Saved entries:
/---

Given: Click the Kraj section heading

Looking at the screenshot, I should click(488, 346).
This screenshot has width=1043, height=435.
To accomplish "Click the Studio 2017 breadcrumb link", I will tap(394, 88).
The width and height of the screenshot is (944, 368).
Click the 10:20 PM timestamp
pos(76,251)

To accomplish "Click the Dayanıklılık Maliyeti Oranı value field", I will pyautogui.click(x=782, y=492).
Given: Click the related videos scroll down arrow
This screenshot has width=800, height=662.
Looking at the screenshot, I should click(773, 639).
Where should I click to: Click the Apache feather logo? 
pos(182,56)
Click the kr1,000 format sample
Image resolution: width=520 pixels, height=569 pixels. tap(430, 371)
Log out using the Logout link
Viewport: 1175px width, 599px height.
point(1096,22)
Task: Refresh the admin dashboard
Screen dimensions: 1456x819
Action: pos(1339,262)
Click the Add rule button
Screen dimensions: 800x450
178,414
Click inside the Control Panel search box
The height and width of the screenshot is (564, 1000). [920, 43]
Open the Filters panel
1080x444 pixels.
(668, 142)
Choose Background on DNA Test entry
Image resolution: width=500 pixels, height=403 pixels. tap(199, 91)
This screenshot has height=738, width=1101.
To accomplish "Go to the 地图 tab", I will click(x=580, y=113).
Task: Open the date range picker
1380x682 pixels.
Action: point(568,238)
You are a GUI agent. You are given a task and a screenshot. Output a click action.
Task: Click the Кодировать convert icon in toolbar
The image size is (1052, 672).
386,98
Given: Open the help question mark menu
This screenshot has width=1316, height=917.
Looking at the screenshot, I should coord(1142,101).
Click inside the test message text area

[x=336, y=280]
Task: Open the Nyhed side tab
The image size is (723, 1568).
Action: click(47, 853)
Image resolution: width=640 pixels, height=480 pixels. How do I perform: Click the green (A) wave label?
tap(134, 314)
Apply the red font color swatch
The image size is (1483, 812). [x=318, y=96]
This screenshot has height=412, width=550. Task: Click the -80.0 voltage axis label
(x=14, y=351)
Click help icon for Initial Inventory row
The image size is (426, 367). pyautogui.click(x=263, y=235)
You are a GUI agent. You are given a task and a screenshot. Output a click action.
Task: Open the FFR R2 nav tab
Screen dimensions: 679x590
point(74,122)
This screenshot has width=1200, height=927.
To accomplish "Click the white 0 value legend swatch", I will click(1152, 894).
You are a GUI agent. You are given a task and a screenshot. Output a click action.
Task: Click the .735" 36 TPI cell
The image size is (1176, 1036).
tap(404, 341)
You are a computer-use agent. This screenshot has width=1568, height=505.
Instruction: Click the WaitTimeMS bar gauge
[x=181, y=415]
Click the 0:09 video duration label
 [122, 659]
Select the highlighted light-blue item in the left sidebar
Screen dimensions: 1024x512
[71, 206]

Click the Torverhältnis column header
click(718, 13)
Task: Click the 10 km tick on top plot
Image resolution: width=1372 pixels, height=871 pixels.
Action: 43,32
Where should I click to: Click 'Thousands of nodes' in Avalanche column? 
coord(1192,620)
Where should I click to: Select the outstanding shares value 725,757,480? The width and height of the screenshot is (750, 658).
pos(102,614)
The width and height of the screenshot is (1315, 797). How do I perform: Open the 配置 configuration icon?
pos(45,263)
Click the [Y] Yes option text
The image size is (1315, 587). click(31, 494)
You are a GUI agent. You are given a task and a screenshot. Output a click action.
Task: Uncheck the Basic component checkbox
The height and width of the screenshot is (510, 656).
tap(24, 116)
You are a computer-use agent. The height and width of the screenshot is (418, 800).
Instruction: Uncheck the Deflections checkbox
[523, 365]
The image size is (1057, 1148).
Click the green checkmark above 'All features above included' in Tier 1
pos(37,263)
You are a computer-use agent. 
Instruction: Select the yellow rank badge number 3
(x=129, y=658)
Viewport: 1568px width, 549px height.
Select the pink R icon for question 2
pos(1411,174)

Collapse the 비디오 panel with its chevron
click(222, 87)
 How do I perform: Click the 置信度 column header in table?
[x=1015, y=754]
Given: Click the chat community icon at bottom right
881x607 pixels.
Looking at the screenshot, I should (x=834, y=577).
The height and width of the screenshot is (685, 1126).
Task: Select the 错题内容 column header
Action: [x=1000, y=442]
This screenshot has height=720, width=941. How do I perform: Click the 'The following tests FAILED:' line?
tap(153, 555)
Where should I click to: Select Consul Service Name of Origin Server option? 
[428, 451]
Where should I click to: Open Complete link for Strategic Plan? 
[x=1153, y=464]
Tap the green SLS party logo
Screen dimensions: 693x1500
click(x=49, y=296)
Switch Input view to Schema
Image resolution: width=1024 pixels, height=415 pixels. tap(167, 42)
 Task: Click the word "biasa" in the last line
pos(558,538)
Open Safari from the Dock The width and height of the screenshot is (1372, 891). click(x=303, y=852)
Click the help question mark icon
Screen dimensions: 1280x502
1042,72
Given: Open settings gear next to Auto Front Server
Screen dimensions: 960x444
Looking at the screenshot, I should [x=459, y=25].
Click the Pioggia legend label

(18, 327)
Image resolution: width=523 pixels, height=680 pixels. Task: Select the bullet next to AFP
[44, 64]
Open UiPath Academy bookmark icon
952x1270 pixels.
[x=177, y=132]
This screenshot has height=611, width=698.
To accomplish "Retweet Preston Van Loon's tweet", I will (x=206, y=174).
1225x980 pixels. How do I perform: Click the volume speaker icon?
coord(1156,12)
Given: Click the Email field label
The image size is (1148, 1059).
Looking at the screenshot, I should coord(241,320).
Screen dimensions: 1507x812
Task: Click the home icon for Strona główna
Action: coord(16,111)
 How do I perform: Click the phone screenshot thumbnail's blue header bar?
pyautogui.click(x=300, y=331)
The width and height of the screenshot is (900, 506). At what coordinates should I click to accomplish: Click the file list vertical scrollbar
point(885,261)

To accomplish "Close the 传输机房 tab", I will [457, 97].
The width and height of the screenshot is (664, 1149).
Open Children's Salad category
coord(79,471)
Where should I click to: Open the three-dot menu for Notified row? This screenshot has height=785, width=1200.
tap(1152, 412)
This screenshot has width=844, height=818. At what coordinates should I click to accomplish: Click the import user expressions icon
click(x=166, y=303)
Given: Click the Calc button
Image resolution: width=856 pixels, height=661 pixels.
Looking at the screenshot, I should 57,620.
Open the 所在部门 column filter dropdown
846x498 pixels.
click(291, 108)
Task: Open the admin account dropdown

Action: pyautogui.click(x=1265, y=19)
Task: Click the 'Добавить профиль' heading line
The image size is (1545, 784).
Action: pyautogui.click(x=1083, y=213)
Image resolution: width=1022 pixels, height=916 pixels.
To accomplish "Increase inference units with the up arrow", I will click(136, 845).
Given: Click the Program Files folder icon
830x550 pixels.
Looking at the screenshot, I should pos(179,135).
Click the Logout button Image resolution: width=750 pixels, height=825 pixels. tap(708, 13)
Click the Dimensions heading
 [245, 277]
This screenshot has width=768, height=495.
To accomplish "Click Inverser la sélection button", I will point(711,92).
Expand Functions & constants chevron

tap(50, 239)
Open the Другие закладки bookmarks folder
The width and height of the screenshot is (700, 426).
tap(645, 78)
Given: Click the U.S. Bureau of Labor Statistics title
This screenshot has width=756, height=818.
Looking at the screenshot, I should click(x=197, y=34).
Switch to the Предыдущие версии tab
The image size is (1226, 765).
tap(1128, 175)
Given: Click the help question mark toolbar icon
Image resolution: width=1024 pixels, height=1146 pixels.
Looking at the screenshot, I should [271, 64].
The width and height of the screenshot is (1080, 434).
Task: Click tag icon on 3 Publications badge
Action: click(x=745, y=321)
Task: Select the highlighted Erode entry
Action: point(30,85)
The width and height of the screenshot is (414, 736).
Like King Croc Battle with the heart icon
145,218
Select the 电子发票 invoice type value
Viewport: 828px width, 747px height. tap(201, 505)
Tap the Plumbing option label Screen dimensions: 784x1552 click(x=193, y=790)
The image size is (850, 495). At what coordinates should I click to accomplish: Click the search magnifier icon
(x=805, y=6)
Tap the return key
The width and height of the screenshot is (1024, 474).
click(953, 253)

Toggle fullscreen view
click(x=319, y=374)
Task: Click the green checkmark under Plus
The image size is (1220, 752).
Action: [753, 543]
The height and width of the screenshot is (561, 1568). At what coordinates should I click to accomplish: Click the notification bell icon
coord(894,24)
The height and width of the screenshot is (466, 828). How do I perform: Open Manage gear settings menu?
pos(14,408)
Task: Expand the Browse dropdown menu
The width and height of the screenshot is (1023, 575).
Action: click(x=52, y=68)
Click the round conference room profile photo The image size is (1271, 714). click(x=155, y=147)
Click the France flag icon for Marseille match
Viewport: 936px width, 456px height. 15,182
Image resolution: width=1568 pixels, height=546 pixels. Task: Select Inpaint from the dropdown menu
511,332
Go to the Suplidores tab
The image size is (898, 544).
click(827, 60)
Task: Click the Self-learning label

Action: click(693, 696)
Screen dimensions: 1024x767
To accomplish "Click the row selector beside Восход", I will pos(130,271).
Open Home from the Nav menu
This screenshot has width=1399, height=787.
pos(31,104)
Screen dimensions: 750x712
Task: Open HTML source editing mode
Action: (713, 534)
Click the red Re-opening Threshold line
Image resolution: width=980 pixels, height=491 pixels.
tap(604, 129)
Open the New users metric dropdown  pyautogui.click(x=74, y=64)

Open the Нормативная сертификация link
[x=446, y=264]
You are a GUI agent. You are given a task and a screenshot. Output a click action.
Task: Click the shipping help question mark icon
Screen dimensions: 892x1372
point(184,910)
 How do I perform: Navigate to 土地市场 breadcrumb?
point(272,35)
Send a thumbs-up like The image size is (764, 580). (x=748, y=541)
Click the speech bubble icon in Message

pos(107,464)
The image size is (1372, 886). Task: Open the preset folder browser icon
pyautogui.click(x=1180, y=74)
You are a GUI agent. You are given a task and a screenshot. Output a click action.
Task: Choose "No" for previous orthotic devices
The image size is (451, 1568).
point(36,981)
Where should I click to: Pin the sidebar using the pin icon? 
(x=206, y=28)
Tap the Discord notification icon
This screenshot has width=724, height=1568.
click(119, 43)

\---

• EXERCISE BRIEF:
Look above for the line containing "Click the 0:09 video duration label". Output from there through the line containing "You are a computer-use agent. The", exactly and inclusively.

• SOLUTION:
Click the 0:09 video duration label
 [122, 659]
Select the highlighted light-blue item in the left sidebar
Screen dimensions: 1024x512
[71, 206]

Click the Torverhältnis column header
click(718, 13)
Task: Click the 10 km tick on top plot
Image resolution: width=1372 pixels, height=871 pixels.
Action: 43,32
Where should I click to: Click 'Thousands of nodes' in Avalanche column? 
coord(1192,620)
Where should I click to: Select the outstanding shares value 725,757,480? The width and height of the screenshot is (750, 658).
pos(102,614)
The width and height of the screenshot is (1315, 797). How do I perform: Open the 配置 configuration icon?
pos(45,263)
Click the [Y] Yes option text
The image size is (1315, 587). click(31, 494)
You are a GUI agent. You are given a task and a screenshot. Output a click action.
Task: Uncheck the Basic component checkbox
The height and width of the screenshot is (510, 656).
tap(24, 116)
You are a computer-use agent. The height and width of the screenshot is (418, 800).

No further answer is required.